TASK TO COMPLETE:
Show all the lines in the data below that include the word "more".

DATA SUPPLIED:
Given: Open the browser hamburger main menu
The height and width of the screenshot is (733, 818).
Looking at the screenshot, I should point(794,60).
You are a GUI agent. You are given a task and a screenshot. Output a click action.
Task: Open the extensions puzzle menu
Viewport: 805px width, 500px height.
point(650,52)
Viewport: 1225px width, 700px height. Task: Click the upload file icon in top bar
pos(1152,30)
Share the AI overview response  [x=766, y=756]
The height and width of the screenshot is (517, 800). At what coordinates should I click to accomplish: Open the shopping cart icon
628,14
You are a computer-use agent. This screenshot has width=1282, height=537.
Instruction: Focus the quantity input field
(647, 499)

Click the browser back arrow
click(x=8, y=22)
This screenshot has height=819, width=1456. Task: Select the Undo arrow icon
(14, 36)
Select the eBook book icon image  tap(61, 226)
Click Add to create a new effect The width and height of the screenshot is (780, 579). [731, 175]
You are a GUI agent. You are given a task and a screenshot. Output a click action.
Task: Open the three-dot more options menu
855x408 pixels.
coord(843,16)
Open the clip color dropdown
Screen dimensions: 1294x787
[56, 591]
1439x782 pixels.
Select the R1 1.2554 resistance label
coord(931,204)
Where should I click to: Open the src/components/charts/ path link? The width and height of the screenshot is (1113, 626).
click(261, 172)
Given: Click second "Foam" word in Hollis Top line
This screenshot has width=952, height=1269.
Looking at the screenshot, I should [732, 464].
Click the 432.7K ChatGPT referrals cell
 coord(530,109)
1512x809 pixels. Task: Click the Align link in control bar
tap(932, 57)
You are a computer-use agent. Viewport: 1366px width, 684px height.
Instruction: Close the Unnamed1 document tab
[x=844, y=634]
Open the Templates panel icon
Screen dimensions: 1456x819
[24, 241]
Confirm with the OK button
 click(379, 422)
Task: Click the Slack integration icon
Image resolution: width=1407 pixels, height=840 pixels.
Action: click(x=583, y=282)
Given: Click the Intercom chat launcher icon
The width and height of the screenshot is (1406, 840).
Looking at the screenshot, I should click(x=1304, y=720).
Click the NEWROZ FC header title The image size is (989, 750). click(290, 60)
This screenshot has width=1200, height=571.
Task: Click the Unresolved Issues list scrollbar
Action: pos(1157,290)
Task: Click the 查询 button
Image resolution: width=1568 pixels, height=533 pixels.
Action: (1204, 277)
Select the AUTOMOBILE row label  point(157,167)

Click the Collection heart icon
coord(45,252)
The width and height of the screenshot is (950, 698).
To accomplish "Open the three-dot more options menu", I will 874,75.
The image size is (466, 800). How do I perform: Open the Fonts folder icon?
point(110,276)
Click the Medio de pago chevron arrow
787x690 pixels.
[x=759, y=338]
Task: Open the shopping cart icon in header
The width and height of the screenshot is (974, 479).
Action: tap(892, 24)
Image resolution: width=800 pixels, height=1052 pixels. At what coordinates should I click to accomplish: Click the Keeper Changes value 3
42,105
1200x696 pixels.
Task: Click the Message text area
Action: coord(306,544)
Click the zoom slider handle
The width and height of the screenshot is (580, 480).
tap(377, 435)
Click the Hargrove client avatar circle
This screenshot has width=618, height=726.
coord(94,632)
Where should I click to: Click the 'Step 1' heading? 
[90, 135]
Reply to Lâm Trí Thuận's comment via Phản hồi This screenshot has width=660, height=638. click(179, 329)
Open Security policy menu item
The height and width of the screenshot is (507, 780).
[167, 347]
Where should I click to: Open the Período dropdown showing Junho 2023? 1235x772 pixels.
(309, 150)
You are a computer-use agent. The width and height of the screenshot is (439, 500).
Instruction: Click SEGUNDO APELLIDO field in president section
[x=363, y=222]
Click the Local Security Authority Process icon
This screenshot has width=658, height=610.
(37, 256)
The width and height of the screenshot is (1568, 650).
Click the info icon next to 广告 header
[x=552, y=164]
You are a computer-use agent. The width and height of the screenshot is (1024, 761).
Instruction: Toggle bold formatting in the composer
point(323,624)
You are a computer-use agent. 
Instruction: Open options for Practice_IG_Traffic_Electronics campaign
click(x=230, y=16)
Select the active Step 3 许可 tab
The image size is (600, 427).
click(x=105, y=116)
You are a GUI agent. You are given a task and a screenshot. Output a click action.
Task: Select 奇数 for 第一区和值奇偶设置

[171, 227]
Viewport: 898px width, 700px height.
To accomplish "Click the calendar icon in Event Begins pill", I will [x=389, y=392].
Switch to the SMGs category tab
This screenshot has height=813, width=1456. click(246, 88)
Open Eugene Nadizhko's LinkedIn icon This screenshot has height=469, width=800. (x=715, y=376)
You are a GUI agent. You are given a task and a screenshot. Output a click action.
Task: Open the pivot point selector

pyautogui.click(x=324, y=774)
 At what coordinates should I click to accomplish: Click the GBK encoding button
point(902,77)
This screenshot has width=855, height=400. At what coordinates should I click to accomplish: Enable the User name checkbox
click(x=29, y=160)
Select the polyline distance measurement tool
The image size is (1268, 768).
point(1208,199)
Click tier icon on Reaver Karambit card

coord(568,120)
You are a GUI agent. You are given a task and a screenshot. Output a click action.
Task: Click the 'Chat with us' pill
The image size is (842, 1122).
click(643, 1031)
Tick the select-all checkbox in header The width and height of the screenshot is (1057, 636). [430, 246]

EXERCISE RESULT:
Task: Open the three-dot more options menu
To accomplish "Open the three-dot more options menu", I will 874,75.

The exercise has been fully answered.